**What the task requires:** The lines to reproduce from the material below are those from the one containing "Collections I've Made (130, 728)" through the one containing "hgrain86 (46, 1366)", both included; write them out exactly and add nothing.

-------------------------

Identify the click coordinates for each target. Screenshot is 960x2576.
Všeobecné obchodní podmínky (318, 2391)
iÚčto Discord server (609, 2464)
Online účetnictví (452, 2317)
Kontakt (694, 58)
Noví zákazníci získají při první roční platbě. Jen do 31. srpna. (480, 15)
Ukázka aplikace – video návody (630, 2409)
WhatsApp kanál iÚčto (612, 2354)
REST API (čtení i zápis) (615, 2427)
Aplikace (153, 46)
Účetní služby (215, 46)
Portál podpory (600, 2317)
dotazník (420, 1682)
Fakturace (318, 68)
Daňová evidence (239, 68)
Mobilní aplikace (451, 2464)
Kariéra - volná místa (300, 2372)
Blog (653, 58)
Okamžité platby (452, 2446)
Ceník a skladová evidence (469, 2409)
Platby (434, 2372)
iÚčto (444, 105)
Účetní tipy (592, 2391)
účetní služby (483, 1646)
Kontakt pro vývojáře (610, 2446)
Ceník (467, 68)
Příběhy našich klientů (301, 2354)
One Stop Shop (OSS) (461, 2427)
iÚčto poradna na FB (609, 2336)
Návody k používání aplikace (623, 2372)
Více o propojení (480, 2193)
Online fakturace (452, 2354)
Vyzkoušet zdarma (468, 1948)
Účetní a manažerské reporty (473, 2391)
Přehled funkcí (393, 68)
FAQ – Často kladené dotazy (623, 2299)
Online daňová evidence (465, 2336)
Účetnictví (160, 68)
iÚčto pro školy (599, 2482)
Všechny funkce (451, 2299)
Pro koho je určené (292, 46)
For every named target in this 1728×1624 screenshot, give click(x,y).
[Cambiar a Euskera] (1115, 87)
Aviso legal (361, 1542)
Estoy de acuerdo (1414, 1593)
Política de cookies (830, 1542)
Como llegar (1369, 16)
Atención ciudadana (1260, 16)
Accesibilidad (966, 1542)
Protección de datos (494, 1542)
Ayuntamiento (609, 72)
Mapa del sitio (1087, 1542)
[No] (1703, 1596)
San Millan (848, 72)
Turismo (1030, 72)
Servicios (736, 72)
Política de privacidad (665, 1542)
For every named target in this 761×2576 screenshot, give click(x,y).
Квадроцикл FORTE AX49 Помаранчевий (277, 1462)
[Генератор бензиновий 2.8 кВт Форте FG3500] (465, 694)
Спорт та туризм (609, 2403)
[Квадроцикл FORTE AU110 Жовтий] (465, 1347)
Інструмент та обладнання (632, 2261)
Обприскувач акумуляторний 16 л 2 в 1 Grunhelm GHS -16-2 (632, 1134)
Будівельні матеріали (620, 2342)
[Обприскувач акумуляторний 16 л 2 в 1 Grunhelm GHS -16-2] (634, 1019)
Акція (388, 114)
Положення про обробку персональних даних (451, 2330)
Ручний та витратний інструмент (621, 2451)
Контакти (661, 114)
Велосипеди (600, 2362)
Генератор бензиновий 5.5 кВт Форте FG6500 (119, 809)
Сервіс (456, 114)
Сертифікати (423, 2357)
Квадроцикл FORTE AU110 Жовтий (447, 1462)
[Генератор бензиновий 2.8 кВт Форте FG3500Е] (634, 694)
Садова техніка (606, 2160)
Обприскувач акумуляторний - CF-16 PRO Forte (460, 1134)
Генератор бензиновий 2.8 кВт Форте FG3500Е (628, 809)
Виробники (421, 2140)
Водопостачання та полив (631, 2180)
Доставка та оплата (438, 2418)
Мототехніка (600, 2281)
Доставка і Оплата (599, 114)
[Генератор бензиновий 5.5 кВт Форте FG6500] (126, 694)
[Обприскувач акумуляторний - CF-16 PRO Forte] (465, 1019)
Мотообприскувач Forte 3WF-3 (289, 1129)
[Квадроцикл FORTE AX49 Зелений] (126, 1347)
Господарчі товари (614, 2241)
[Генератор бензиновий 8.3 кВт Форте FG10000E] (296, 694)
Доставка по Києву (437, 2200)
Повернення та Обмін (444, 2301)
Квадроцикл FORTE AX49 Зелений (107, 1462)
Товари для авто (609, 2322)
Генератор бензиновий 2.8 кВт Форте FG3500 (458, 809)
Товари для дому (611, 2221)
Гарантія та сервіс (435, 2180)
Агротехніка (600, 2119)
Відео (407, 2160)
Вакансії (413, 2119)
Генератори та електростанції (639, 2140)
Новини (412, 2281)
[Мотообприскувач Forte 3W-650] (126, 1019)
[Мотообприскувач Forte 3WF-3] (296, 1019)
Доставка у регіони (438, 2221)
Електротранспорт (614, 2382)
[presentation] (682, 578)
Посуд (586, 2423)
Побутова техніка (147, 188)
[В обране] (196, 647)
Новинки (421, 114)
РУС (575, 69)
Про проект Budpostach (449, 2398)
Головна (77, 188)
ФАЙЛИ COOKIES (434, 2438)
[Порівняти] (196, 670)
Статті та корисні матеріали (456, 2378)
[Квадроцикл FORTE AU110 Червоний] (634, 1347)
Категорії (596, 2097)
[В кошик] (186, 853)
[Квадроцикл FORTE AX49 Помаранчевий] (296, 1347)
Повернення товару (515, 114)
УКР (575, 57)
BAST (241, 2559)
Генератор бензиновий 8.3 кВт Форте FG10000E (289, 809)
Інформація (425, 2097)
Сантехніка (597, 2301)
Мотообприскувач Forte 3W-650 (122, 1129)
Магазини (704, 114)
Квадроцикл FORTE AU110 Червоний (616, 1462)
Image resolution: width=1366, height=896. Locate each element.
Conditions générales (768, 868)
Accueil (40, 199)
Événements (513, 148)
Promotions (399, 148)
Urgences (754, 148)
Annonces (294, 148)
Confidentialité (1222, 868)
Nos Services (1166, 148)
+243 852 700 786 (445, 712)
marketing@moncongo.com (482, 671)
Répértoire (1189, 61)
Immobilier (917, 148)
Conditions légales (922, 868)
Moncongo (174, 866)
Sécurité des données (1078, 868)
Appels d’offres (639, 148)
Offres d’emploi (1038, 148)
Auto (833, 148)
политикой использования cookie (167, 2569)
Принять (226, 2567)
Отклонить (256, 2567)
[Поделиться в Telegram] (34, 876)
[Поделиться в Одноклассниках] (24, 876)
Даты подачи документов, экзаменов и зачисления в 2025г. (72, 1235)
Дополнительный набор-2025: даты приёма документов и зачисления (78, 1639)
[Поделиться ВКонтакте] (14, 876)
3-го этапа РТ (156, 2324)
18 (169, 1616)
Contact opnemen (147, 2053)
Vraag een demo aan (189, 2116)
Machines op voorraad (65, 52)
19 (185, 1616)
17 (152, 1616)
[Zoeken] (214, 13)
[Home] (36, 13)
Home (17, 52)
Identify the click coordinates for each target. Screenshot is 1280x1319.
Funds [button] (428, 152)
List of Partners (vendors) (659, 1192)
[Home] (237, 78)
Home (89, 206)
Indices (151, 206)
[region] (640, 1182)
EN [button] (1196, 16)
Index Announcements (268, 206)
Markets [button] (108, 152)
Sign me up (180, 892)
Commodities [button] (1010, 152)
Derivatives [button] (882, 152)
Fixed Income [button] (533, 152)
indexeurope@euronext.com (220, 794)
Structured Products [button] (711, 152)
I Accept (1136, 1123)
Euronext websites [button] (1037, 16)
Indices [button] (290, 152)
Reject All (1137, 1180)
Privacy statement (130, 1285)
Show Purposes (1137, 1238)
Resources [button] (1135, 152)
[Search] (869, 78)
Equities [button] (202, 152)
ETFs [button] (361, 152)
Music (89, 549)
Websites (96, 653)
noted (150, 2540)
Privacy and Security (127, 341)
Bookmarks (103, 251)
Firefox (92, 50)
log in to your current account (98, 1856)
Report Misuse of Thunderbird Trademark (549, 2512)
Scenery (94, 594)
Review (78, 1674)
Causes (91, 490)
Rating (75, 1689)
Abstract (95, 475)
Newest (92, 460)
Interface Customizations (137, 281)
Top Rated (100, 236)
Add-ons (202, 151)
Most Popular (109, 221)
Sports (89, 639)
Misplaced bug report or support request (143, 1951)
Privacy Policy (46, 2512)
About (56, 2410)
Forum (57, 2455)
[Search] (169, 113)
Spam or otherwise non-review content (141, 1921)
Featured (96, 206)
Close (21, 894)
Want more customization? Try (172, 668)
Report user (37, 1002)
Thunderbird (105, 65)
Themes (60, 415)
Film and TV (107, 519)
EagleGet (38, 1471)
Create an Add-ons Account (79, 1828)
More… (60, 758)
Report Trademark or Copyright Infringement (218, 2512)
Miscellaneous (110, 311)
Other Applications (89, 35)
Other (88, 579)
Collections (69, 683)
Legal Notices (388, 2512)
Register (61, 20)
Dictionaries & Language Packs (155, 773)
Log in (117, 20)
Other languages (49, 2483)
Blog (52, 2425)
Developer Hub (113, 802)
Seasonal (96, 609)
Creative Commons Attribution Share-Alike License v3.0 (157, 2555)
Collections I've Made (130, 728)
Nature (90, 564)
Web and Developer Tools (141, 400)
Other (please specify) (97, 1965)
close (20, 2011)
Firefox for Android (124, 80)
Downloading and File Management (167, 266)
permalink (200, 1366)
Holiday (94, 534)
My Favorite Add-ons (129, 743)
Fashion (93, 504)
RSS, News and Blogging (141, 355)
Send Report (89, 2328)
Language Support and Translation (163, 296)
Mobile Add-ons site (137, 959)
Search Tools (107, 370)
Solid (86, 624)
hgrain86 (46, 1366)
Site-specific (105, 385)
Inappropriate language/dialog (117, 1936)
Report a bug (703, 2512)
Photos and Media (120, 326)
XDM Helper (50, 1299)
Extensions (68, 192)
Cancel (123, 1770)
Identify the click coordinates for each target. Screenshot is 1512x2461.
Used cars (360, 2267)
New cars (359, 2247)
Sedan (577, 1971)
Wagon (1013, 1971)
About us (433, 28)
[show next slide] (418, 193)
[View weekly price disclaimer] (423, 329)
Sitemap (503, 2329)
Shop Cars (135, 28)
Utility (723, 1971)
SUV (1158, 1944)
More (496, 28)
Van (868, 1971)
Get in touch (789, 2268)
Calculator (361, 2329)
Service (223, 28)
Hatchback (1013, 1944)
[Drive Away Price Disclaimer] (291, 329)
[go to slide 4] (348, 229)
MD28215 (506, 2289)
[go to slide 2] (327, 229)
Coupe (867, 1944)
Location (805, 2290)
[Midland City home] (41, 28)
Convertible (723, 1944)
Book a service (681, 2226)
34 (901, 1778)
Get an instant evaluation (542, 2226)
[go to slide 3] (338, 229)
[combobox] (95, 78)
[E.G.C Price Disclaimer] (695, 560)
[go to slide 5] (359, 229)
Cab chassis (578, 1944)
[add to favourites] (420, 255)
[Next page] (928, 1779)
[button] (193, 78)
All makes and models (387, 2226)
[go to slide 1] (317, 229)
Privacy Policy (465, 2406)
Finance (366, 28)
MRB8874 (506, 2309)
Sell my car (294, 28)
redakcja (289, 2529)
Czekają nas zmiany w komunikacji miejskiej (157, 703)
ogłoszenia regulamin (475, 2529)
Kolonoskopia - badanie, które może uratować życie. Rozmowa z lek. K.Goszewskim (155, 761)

-------------------------

**Reply to the task:**
Collections I've Made (130, 728)
Nature (90, 564)
Web and Developer Tools (141, 400)
Other (please specify) (97, 1965)
close (20, 2011)
Firefox for Android (124, 80)
Downloading and File Management (167, 266)
permalink (200, 1366)
Holiday (94, 534)
My Favorite Add-ons (129, 743)
Fashion (93, 504)
RSS, News and Blogging (141, 355)
Send Report (89, 2328)
Language Support and Translation (163, 296)
Mobile Add-ons site (137, 959)
Search Tools (107, 370)
Solid (86, 624)
hgrain86 (46, 1366)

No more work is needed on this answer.